Advice regarding multiprocessing module
Oscar Benjamin
oscar.j.benjamin at gmail.com
Mon Mar 11 11:58:54 EDT 2013
On 11 March 2013 14:57, Abhinav M Kulkarni <amkulkar at uci.edu> wrote:
> Hi Jean,
>
> Below is the code where I am creating multiple processes:
>
> if __name__ == '__main__':
> # List all files in the games directory
> files = list_sgf_files()
>
> # Read board configurations
> (intermediateBoards, finalizedBoards) = read_boards(files)
>
> # Initialize parameters
> param = Param()
>
> # Run maxItr iterations of gradient descent
> for itr in range(maxItr):
> # Each process analyzes one single data point
> # They dump their gradient calculations in queue q
> # Queue in Python is process safe
> start_time = time.time()
> q = Queue()
> jobs = []
> # Create a process for each game board
> for i in range(len(files)):
> p = Process(target=TrainGoCRFIsingGibbs, args=(intermediateBoards[i], finalizedBoards[i], param, q))

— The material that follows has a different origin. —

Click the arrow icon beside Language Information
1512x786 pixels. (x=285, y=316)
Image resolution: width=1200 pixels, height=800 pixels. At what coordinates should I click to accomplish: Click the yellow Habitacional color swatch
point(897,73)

Use a multiprocessing.Pool for this, rather than creating one process
for each job. e.g.:
p = Pool(4) # 1 process for each core
results = []
for ib, fb in zip(intermediateBoards, finalizedBoards):
results.append(p.apply_async(TrainGoCRFIsingGibbs, args=(ib, fb, param, q)))
p.close()
p.join()
# To retrieve the return values
for r in results:
print(r.get())
This will distribute your jobs over a fixed number of processes. You
avoid the overhead of creating and killing processes and the process
switching that occurs when you have more processes than cores.
> p.start()
> jobs.append(p)
> # Blocking wait for each process to finish
> for p in jobs:
> p.join()
> elapsed_time = time.time() - start_time
> print 'Iteration: ', itr, '\tElapsed time: ', elapsed_time
>
> As you recommended, I'll use the profiler to see which part of the code is
> slow.
Do this without using multiprocessing first. Loosely you can hope that
multiprocessing would give you a factor of 4 speedup but no more. You
haven't reported a comparison of times with/without multiprocessing so
it's not clear that that is the issue.